Barristers' chambers in London, England

Red Lion Chambers is a UK set of barristers' chambers, specialising in criminal law, formerly known as 18 Red Lion Court.

The set was established in 1950 by Frederick Lawton (later a Lord Justice of Appeal) at 5 King's Bench Walk before moving to 18 Red Lion Court in 1997. The current heads of chambers are Gillian Jones KC and Tom Forster KC.

It is now one of the largest sets of criminal barristers in the country with over 100 members in London and Chelmsford and is ranked as a leading criminal set by the main law directories, the Legal 500 and Chambers and Partners.

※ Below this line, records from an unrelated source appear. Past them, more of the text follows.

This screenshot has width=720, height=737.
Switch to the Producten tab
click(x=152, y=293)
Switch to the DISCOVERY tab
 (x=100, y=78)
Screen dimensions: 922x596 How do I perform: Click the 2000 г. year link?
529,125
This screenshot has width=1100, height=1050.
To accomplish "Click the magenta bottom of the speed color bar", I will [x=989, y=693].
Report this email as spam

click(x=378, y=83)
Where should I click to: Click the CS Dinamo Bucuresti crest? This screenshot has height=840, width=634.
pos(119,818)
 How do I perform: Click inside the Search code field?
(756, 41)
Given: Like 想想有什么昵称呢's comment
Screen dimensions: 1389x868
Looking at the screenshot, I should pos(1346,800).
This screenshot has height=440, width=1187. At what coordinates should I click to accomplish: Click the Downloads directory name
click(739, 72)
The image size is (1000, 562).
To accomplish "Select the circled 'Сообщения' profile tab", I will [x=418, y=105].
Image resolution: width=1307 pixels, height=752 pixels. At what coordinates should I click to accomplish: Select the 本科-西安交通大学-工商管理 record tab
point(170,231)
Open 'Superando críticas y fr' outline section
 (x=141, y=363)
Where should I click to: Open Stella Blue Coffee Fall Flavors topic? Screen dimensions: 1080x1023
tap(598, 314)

Members of chambers have prosecuted and defended in many famous criminal cases with former head of chambers Anthony Arlidge KC successfully defending David Moor and prosecuting Jeremy Bamber for murder; Max Hill KC prosecuting in the second Damilola Taylor murder trial; and Simon Spence KC in the Ipswich serial murders.

==History==
The history of Red Lion Chambers traces back to one of the most famous sets of criminal chambers of all time, 3 Temple Gardens. Norman Birkett QC and Edward Marshall Hall KC practised there and from it Fred Lawton left to set up at 5 King’s Bench Walk in 1949. They were soon joined by Michael Havers, later Attorney General and Lord Chancellor. By the mid 1990s 5 KBW was outgrown and Chambers moved to its present home at 18 Red Lion Court.

==Practice areas==
- Corporate & Financial Crime
- Serious Crime
- Public Inquiries & Inquests
- Professional Disciplinary & Regulatory
- Health & Safety, Environmental & Fire Law
- International
- Public Law and Human Rights

==Consulting services==
RLConsulting is an initiative associated with Red Lion Chambers and led by Dame Linda Dobbs DBE, providing consulting services including judicial and legal training, law and order sector reform, mediation and facilitation, conducting investigations/inquiries, policy design and implementation and public affairs/media guidance to law firms, governments, NGOs, corporations and institutions around the world. Consultants include senior judges, police officers, academics, experts in both national and international justice, advisors to governments, corporations, and other organisations.